Python: Difference between two times

Question

I am trying to calculate the difference between two dates in Python, and express this time difference in days, weeks, months and years.

My Python code is as follows:

    purDate = datetime.datetime.strptime(queryPurchaseDate (purID), "%Y-%m-%d %H:%M:%S")
    now = datetime.datetime.now()

    print 'Purchase date/time : ',purDate.strftime("%Y-%m-%d %H:%M:%S")
    print 'Current date/time : ',now.strftime("%Y-%m-%d %H:%M:%S")

    hold = now - purDate    

    print hold

The result of this code is as follows:

bash-3.2$ ./test.py 
Purchase date/time :  2017-10-10 00:00:00
Current date/time :  2017-10-14 17:33:39
4 days, 17:33:39.866069
bash-3.2$

Instead of having the difference between the two date expressed as 4 days, 17:33:39.866069 I would like to have it expressed as follows: 4.65 Days, or 0.66 Weeks, or 0.15 Months, or 0.01 Years

Answer 1

You can convert to a timedelta object using pandas and then perform the subsequent mathematical operation

delta = pd.Timedelta(delta)
delta.total_seconds()/(24*60*60) # this will give the timedelta in days

Demo

import pandas as pd
import datetime

time1 = datetime.datetime.now()
time2 = '2017-10-01 00:00:00'
time2 = pd.to_datetime(time2)

delta = time1 - time2
print(delta)
13 days 22:03:50.081000

delta = pd.Timedelta(delta)
print(delta.total_seconds()/(24*60*60))
13.909289537037038

EDIT:

No need to use pandas.

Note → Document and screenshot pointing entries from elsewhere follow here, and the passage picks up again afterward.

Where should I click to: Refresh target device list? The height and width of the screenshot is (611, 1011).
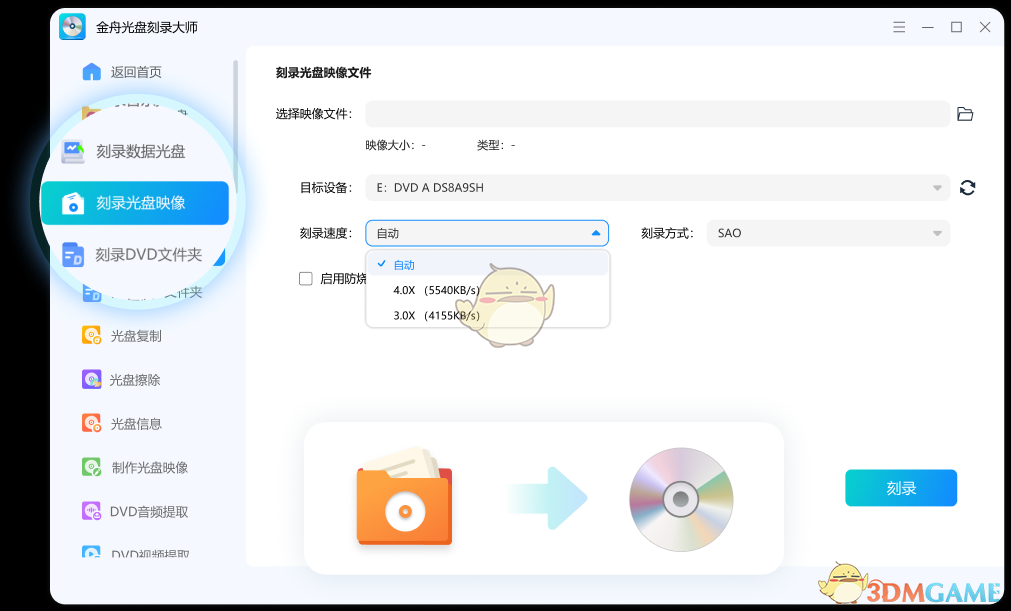(967, 187)
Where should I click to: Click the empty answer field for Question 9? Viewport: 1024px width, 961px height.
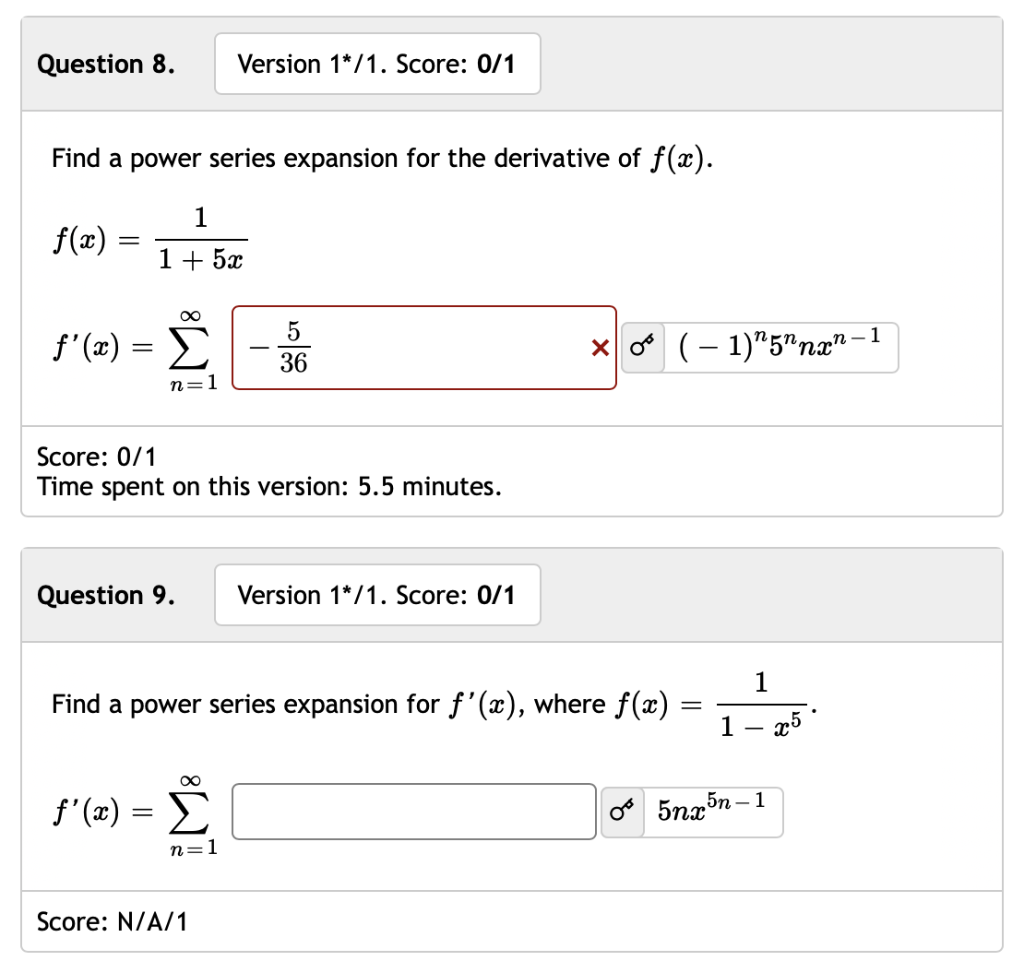[x=413, y=812]
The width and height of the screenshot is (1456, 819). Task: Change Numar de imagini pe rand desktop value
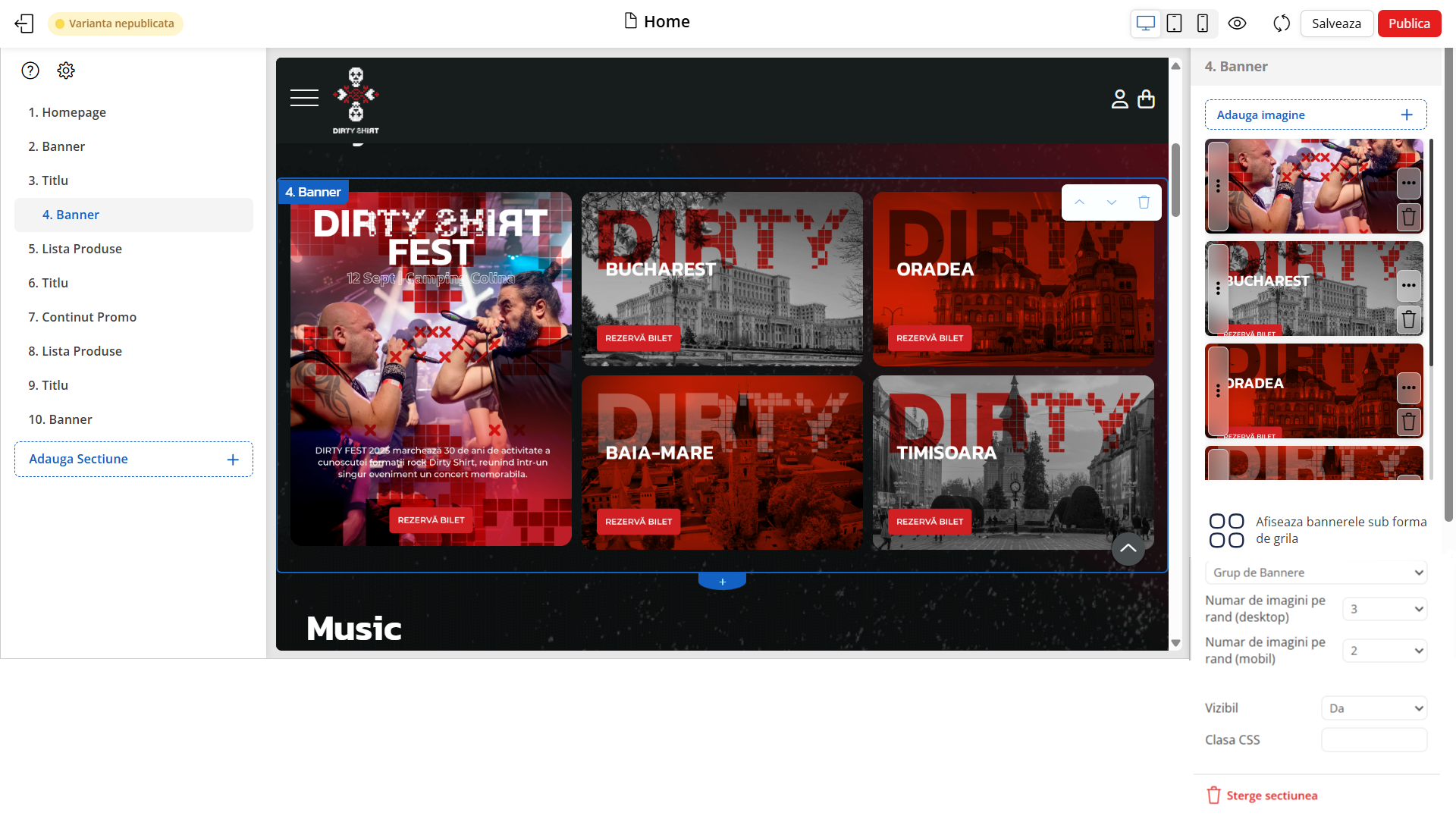pos(1385,608)
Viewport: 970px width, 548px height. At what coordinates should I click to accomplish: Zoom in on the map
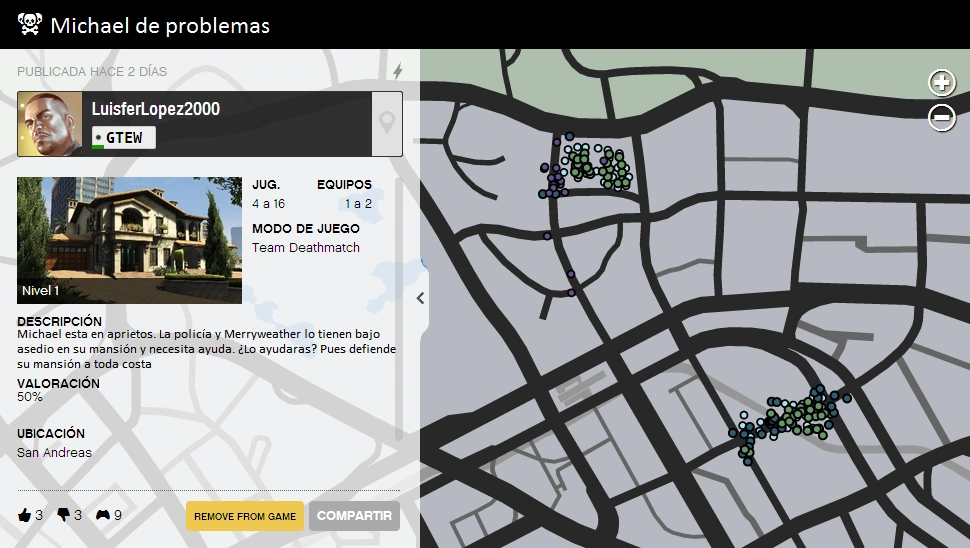942,82
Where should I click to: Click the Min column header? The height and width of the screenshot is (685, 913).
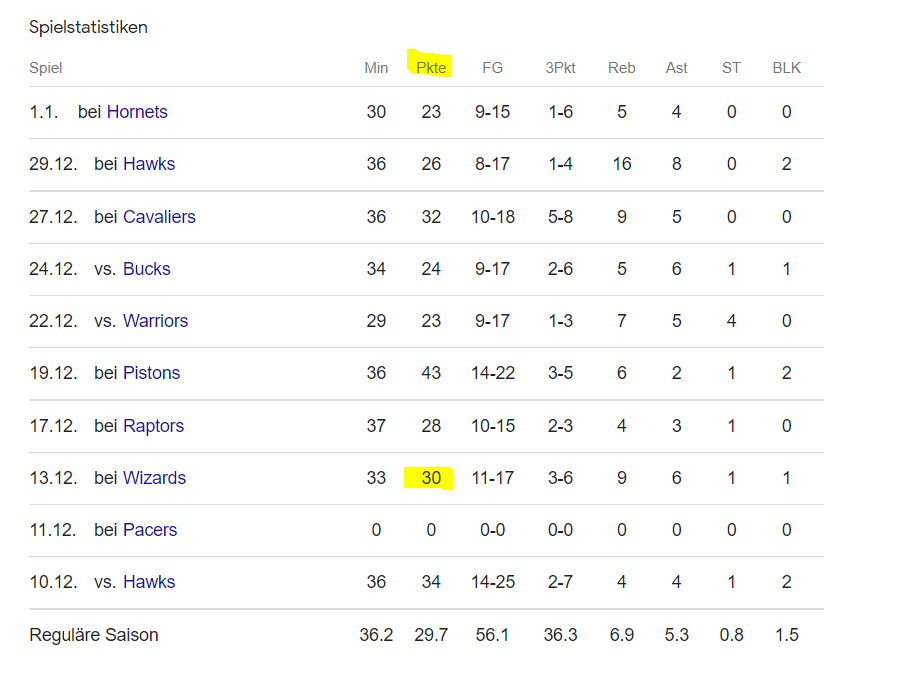(x=376, y=68)
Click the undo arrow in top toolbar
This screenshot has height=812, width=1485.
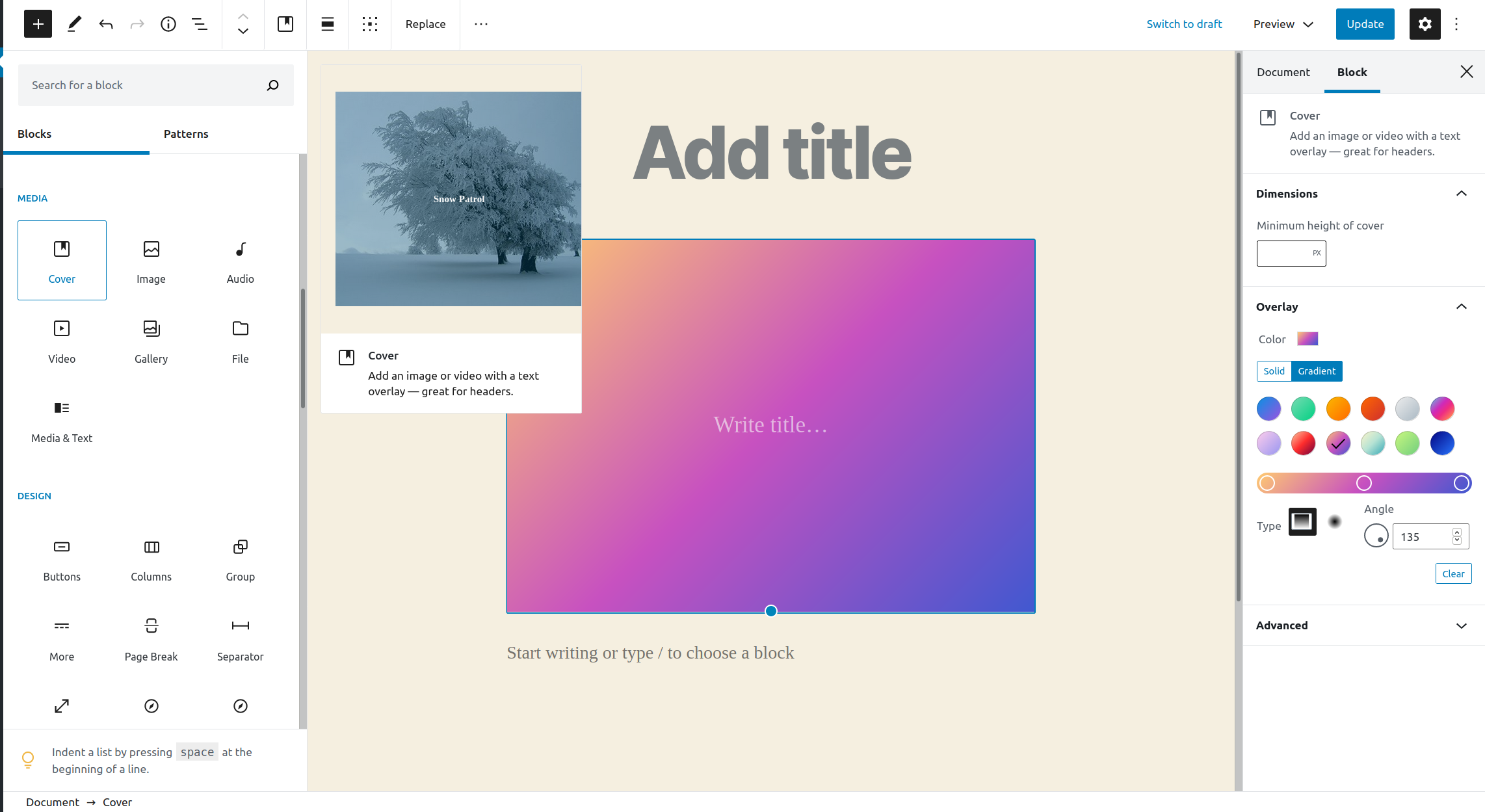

As @Reti43 explains, you can just use delta.total_seconds()/(24*60*60)

Answer 2

The difference between two datetime objects is a timedelta object. You can express that difference in seconds and then use a definition of total seconds in a day/week/month/year to get your ratio.

>>> diff = timedelta(days=4, seconds=17 * 3600 + 33 * 60 + 39.866069)
>>> print(diff)
4 days, 17:33:39.866069
>>> diff.total_seconds() / 86400
4.731711412835648
>>> diff.total_seconds() / (86400 * 7)
0.6759587732622354
>>> diff.total_seconds() / (86400 * 30)
0.15772371376118827
>>> diff.total_seconds() / (86400 * 365)
0.012963592911878487

This approach is slightly simplistic, in that it doesn't take into account the irregularity of the months or leap years. The difference between 365 and 366 days should not show up within the accuracy you desire, so you can ignore that. For the months, do you want 30 days to be one month consistently, or would you prefer, for example, from 01-08-2017 to 01-09-2017 to register as one month? That would complicate things for at most 0.01 improved accuracy.

def timedelta_to(time_diff, unit='day'):
    options = {'day': 86400,
        'week': 86400 * 7,
        'month': 86400 * 30,
        'year': 86400 * 365,
        }
    # default to days for an invalid unit of choice,
    # though warning to user might be another option
    if unit not in options:
        unit = 'day'
    duration = time_diff.total_seconds() / options[unit]
    return '{0:.2f} {1}s'.format(duration, unit.title())

And you can use it like this.

>>> timedelta_to(diff)
'4.73 Days'
>>> timedelta_to(diff, 'month')
'0.16 Months'

Answer 3

You may find a similar solution here:

python how to convert datetime dates to decimal years

Other option includes to separate time and date. In that case you can convert the time part into days and add it to the number of days.